The local farmers have worked the area for centuries, and have developed a sophisticated series of small aqueducts that carry water from springs and a waterfall to some of the fields; however, there are not enough acres in irrigation. The student team focused on a more complete and useful survey of the area where the irrigation would be expanded, including a better characterization of flow rates from the water sources. Another aspect of the overall project was the construction of a water tank — the local farmers had spent the past six months or so leveling a pad into a hillside, where it would sit above the fields.
While the students ran their elevations and collected GPS points, the farmers blasted rock from the mountain, and pushed, rolled and carted rocks to form a stone wall around the lip of the pad. It was much like any other of the hundreds of rock walls built into the mountains, but it was amazing to see how it went together, with few wasted moves, and men who knew how to keep sight lines level without using anything but their eyes and their experience. The rocks pieced together like a puzzle with crush runs, not mortar, between the tiers.
A few months before departure, Brown told her aunt, Melissa Herkt, about her plans, and she became fascinated. A 1977 graduate in civil engineering and retired president and COO of Emerson Process Management, Herkt asked Duke, the group’s faculty adviser, if she could join in the trip. Duke, who had already led two student teams into the area, was enthusiastic and welcomed her on board.
Herkt didn’t just show up. When she got the go-ahead, she embarked on a strenuous two-month program to get in shape. A resident of Austin, Texas, she moved to Lake Tahoe for a month and walked four miles a day at the 7,000 foot elevation to get ready for the trip. Already in good shape, she jumped into weight management as well. When she arrived in Quesimpuco, she was as ready as anyone for the challenge. “I am a construction girl, and I can show these kids how to see things in a different light — as an experienced practicing engineer,” she pointed out.
“These students have such energy, and they’re so smart. I honestly don’t remember being either when I was at Auburn,” she adds with a laugh. “It was so nice to be accepted by them.”
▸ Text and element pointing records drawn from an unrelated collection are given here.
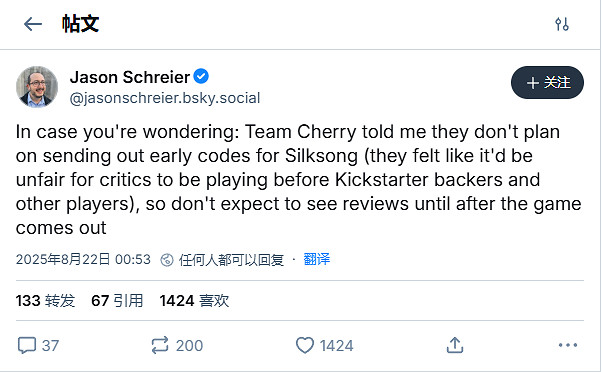This screenshot has width=602, height=372.
Task: Translate the post via 翻译 link
Action: pos(316,260)
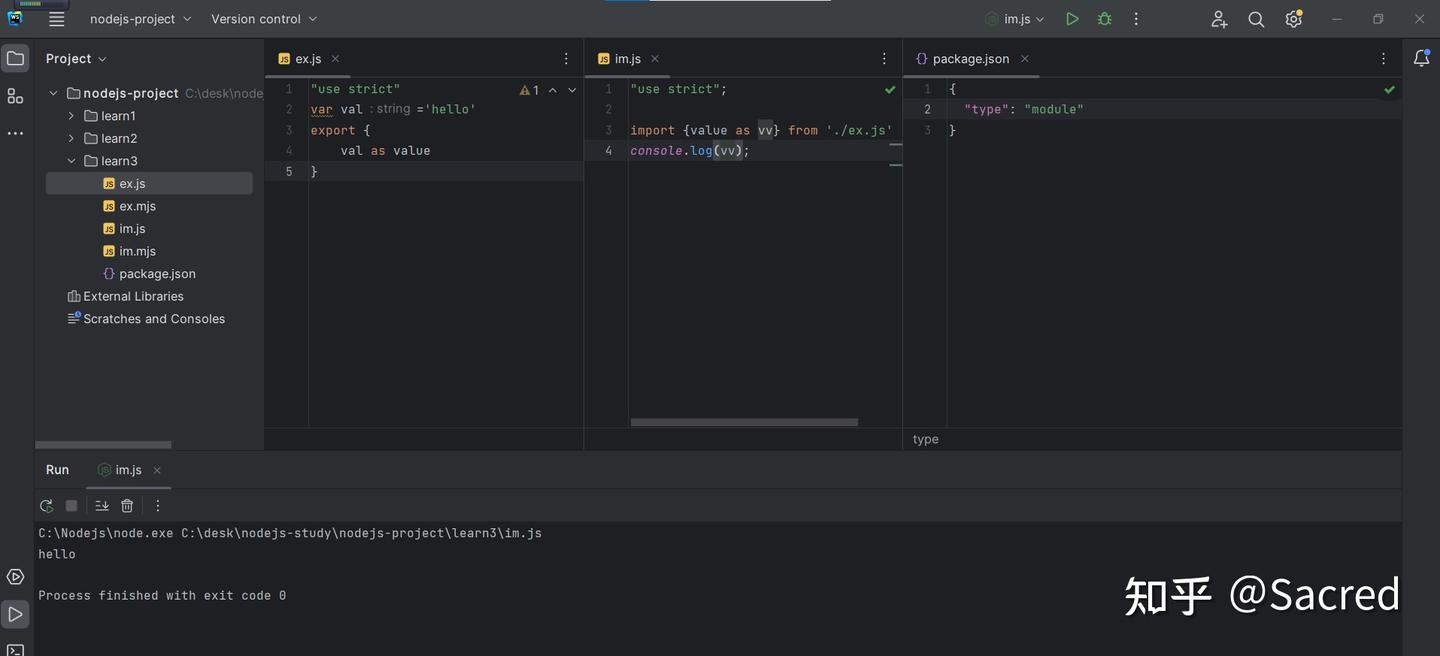Open the Structure tool window icon
The image size is (1440, 656).
pos(15,96)
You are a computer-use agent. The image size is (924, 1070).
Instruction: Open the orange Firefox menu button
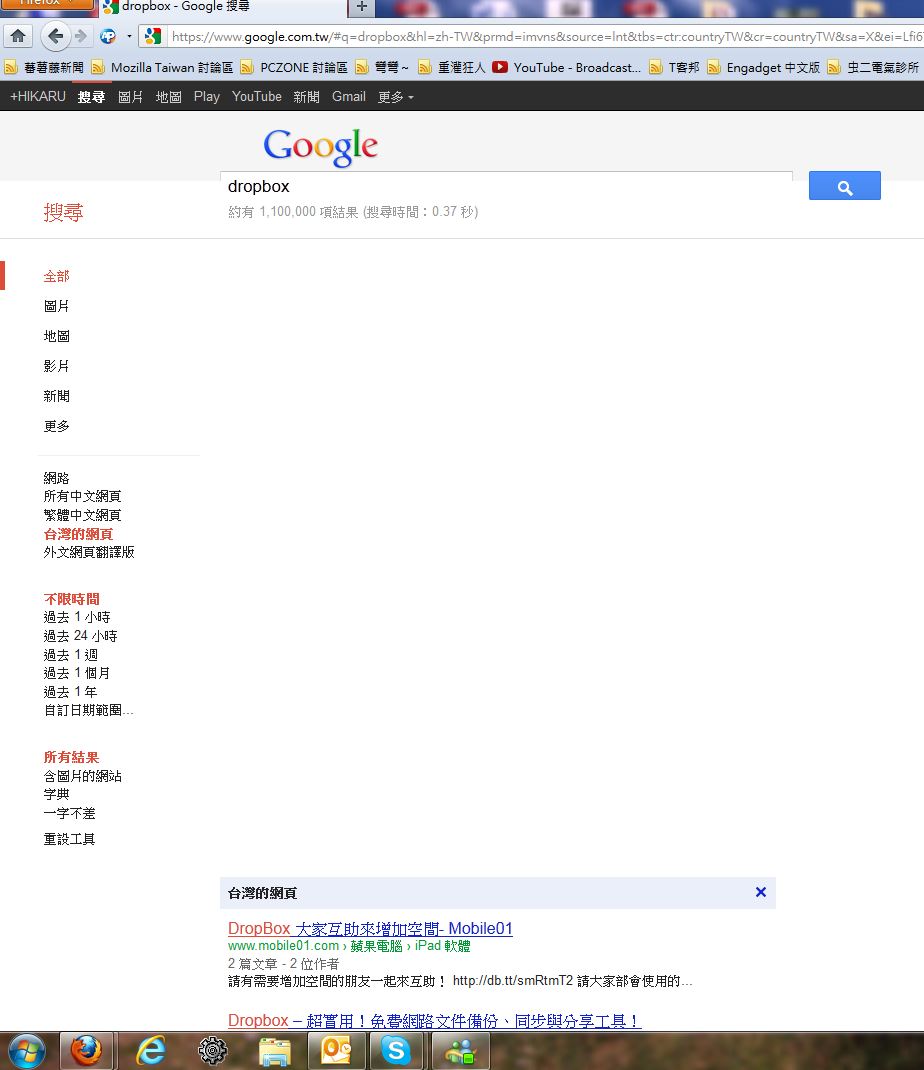(x=46, y=4)
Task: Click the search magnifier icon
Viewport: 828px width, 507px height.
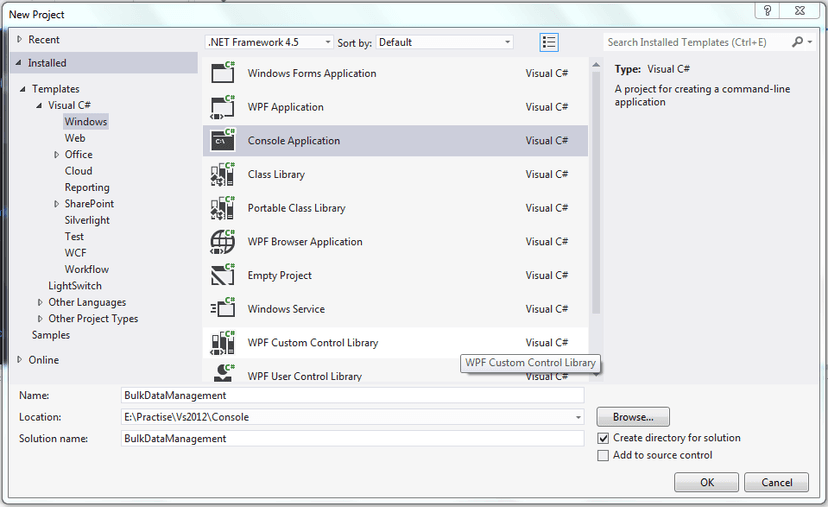Action: pos(798,42)
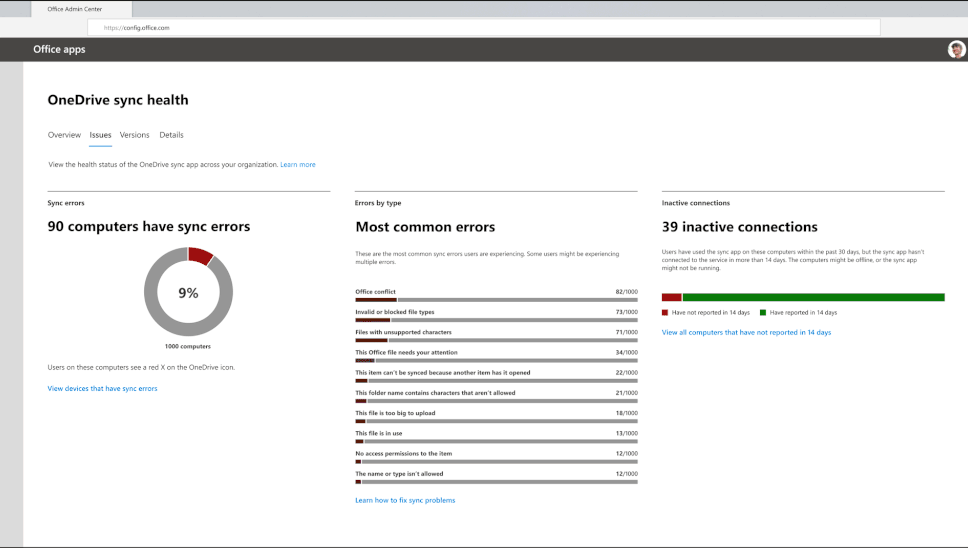Viewport: 968px width, 548px height.
Task: Click the Office apps header title
Action: 59,50
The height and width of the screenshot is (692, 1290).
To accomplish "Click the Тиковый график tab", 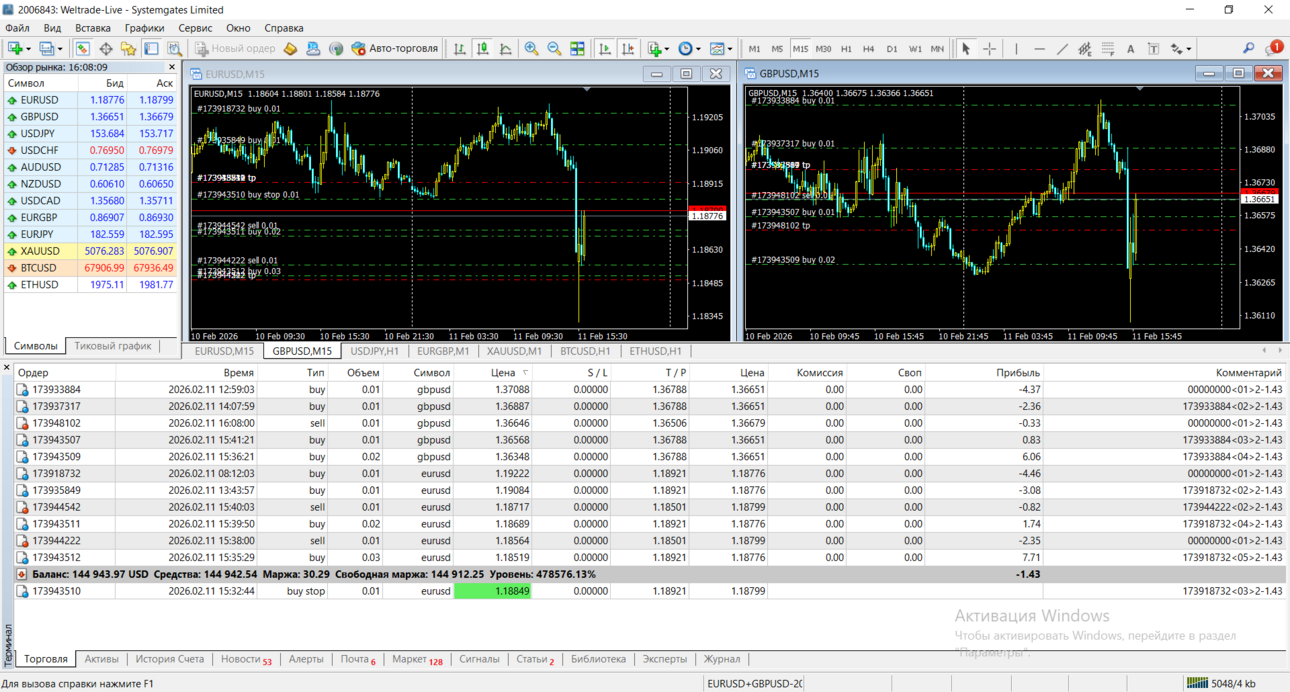I will pos(113,346).
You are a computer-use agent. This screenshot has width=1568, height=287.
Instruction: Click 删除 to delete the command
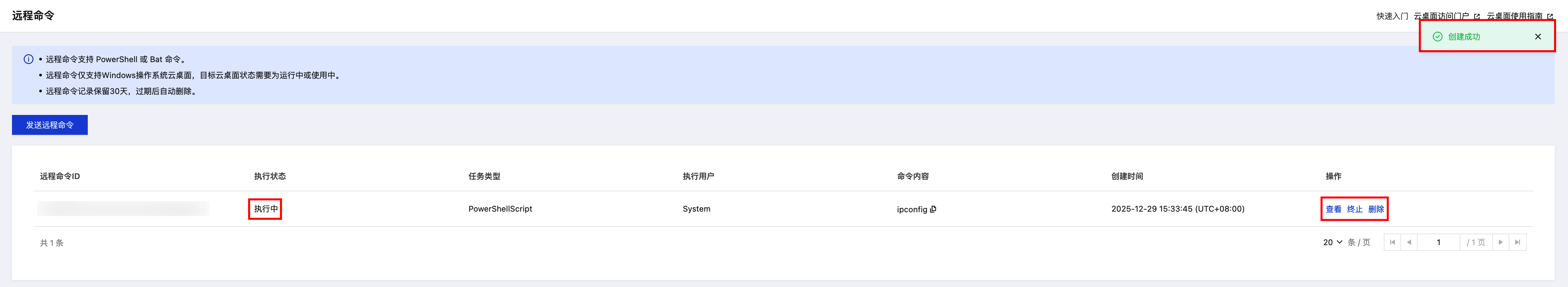1375,209
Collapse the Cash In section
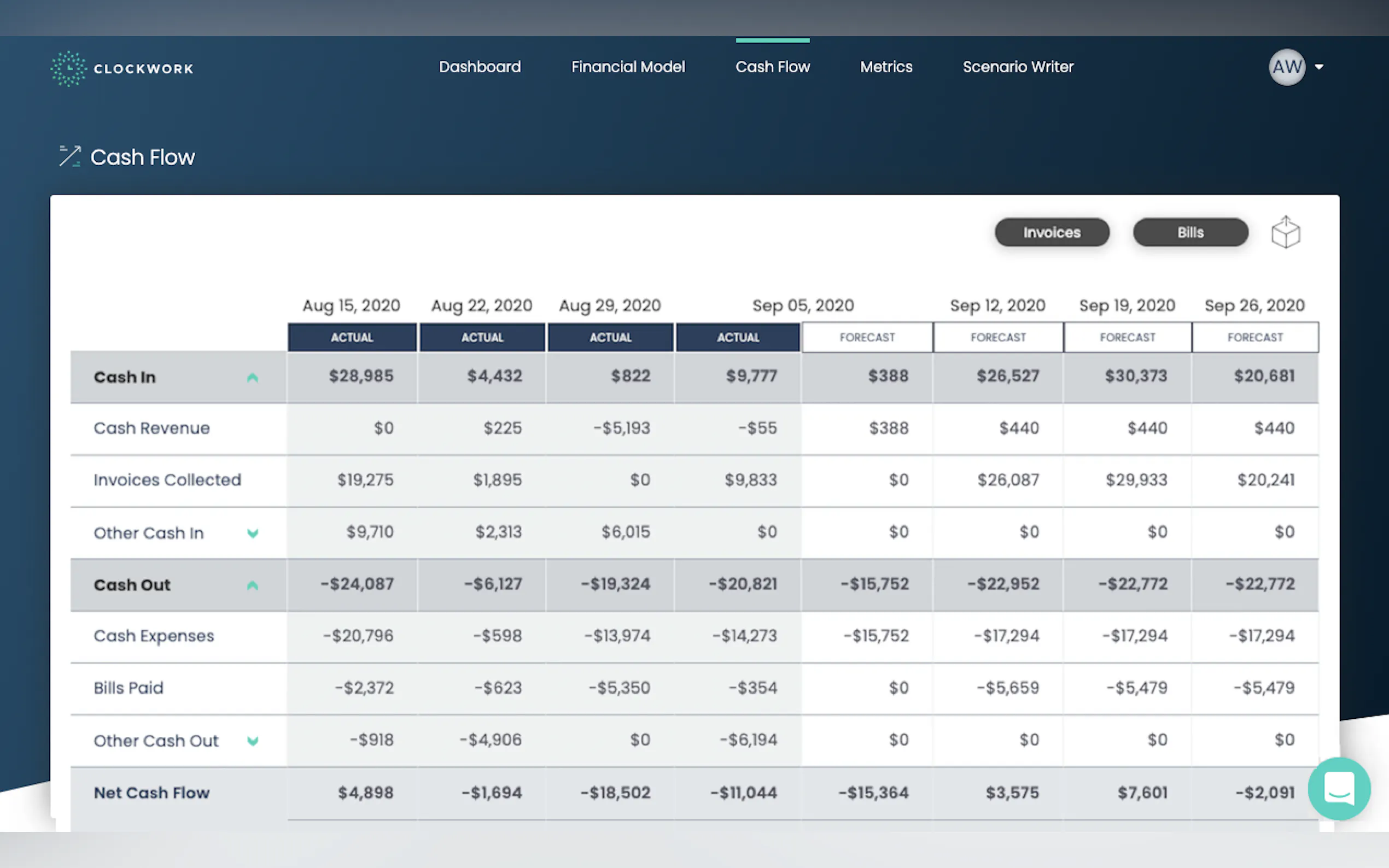The image size is (1389, 868). [252, 378]
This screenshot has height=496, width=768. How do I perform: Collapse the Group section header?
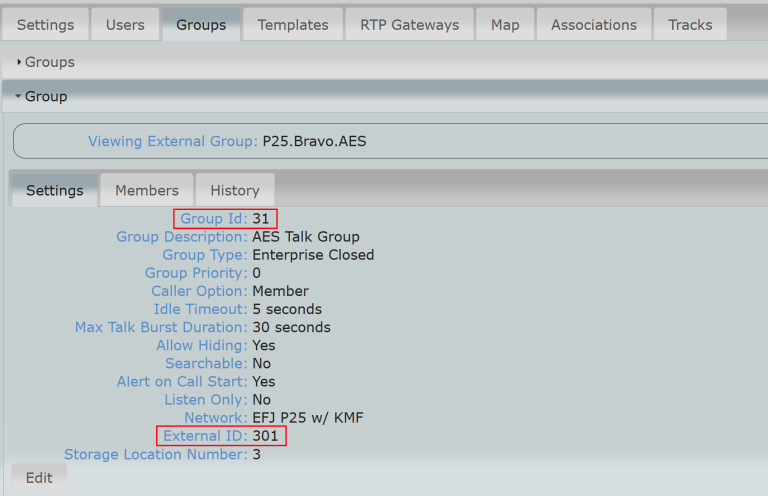[x=46, y=97]

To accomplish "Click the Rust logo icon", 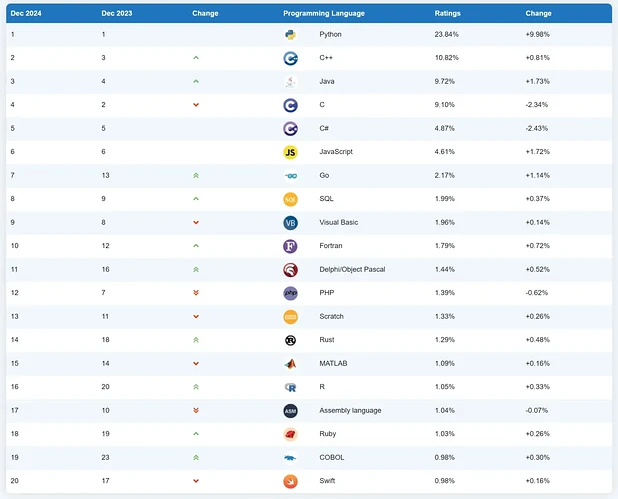I will click(x=290, y=340).
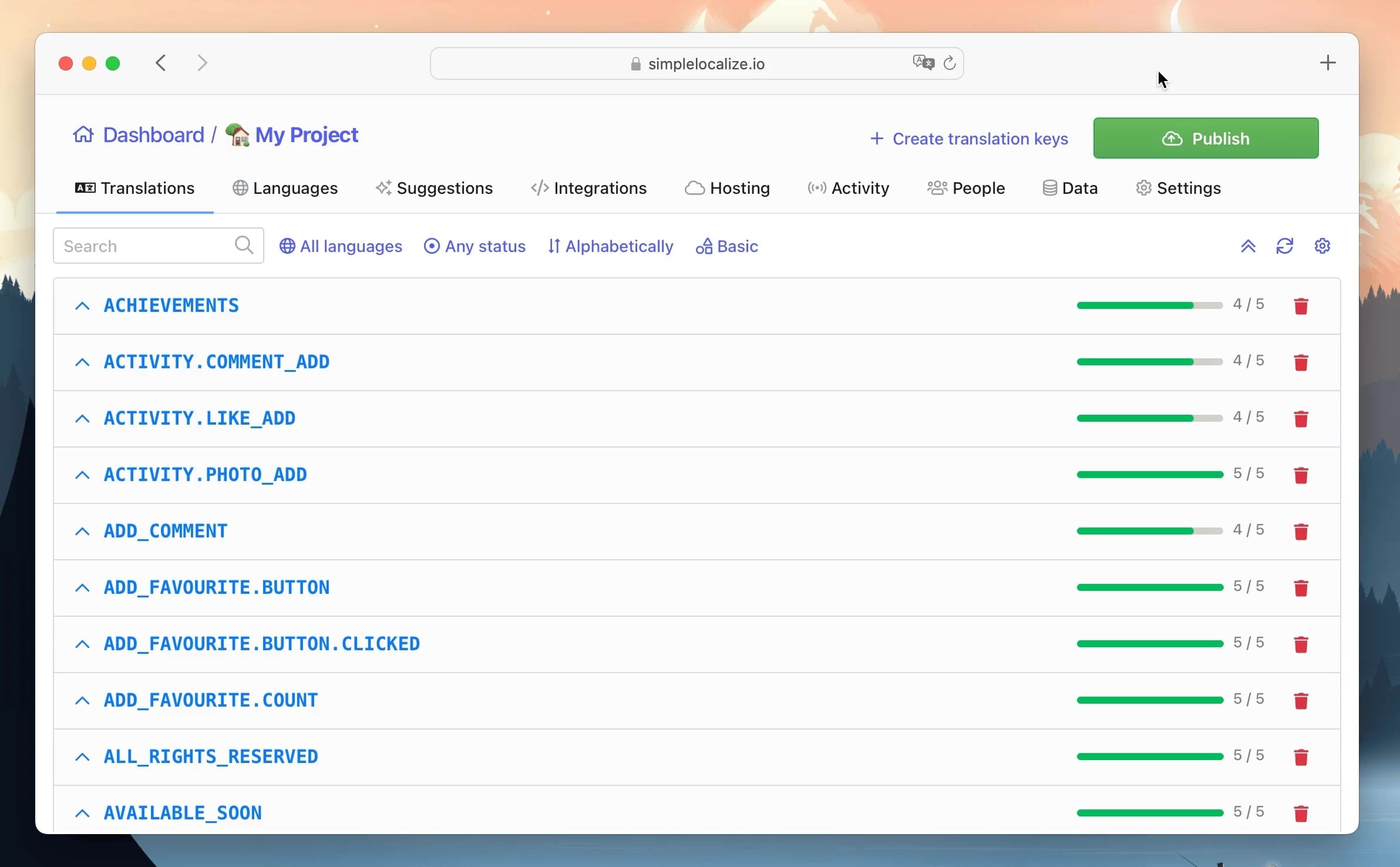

She had also spent a good deal of time in South America during her career, and carried with her a street-smart vocabulary in Spanish that helped her translate for the rest of the team. Back in the bunkhouse at night, she helped Robbins input data into the laptop to bring the survey into a useful model. She was quietly amazed, she said, how the student team made her a part of the everyday dialog without ceremony or boundary.